MR. CHIEF JUSTICE WAITE delivered the opinion of the court.
This is an action on three notes made by Bast, the plaintiff in error, to the First National Bank of Ashland, defendant in error, dated March 1, 1876, and payable four months after date, two being for $2,000 each, and the other for $3,481.79. Simultaneously with the delivery of the notes the following assignment in writing was made:——
'Know all men by these presents, that I, Emanuel Bast, do hereby transfer and assign to William Torrey, cashier, of Ashland, Pennsylvania, a certain judgment of June Term, 1875, in Court of Common Pleas of Schuylkill County, No. 1292, in which the First National Bank of Ashland is plaintiff, and the Ringgold Iron and Coal Company is defendant, and the three several drafts upon which the said judgment was obtained as collateral security for the payment of two notes of $2,000 each, and one for $3,481.69, made by me to order of William Torrey, cashier, dated March 1, 1876, payable in four months after date, and upon failure on my part to pay said notes at maturity, or at the maturity of time, for which the same may be renewed, then the said Torrey, cashier, is hereby authorized and empowered to sell the same at public sale, after ten days' notice, to me, and apply the proceeds thereof to payment of my said notes, and in case the proceeds of same shall not be sufficient to pay said notes, then I promise to pay any balance that may be due.

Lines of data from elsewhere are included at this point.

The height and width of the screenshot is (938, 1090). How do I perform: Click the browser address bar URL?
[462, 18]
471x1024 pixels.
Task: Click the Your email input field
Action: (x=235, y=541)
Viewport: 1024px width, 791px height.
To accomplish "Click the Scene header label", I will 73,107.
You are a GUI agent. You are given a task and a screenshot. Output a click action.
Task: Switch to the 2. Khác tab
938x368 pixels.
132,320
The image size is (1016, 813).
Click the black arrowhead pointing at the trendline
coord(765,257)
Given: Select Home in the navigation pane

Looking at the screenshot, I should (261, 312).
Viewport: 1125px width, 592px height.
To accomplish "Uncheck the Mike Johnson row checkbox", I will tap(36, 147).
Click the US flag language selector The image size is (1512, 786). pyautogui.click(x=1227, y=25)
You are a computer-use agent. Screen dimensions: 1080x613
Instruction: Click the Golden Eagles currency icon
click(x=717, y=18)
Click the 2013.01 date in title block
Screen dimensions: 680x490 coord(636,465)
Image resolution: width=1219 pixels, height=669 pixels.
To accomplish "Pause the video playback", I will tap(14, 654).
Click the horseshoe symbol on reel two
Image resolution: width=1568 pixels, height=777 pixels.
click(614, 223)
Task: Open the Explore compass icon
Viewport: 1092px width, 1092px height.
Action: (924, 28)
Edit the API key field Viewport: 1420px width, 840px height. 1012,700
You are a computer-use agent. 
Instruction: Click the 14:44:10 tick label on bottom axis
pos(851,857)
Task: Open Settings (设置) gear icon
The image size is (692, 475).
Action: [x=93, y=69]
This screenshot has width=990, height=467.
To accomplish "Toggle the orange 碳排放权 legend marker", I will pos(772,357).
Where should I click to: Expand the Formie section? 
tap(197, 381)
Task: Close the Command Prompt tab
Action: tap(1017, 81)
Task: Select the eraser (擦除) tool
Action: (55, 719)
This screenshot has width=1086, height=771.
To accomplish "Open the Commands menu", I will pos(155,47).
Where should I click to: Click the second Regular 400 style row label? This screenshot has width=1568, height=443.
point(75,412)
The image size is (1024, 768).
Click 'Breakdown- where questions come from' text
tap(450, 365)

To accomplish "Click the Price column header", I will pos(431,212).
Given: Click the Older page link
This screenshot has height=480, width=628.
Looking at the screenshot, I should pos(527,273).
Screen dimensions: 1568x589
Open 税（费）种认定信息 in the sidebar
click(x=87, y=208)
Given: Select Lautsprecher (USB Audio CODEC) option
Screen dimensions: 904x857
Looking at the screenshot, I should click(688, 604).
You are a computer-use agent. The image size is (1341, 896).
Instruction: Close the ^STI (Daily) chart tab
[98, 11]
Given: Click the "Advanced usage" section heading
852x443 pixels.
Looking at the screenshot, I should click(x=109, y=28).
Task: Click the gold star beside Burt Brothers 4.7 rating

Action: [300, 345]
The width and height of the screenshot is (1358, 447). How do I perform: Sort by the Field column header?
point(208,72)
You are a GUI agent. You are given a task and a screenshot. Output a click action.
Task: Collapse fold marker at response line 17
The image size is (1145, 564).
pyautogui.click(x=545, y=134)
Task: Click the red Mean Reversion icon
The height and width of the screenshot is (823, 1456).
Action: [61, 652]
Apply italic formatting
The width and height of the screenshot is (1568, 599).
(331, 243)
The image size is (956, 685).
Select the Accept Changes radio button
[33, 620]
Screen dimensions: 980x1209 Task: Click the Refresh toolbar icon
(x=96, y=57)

'In witness whereof, I have hereunto set my hand and seal, this first day of March, 1876.
'EMANUEL BAST. [SEAL.]
'Witness: A. P. SPINNEY, S. HENRY NORRIS.'
Bast was at the time the owner of the judgment assigned, on which there was due the exact amount of his notes, and on each of the notes was an indorsement to the effect that the judgment assigned was held as collateral. There was no legal impediment in the way of an immediate issue of execution on the judgment, and until May 19, 1876, the Iron and Coal Company, the judgment defendant, had unincumbered personal property subject to levy and sale on execution sufficient to pay the amount that was due. No execution was issued until June 19, and before that time the property of the company had all been exhausted by the prior levy of executions issued on other judgments. Bast made no demand on the bank to issue execution on his judgment at any time before June 19.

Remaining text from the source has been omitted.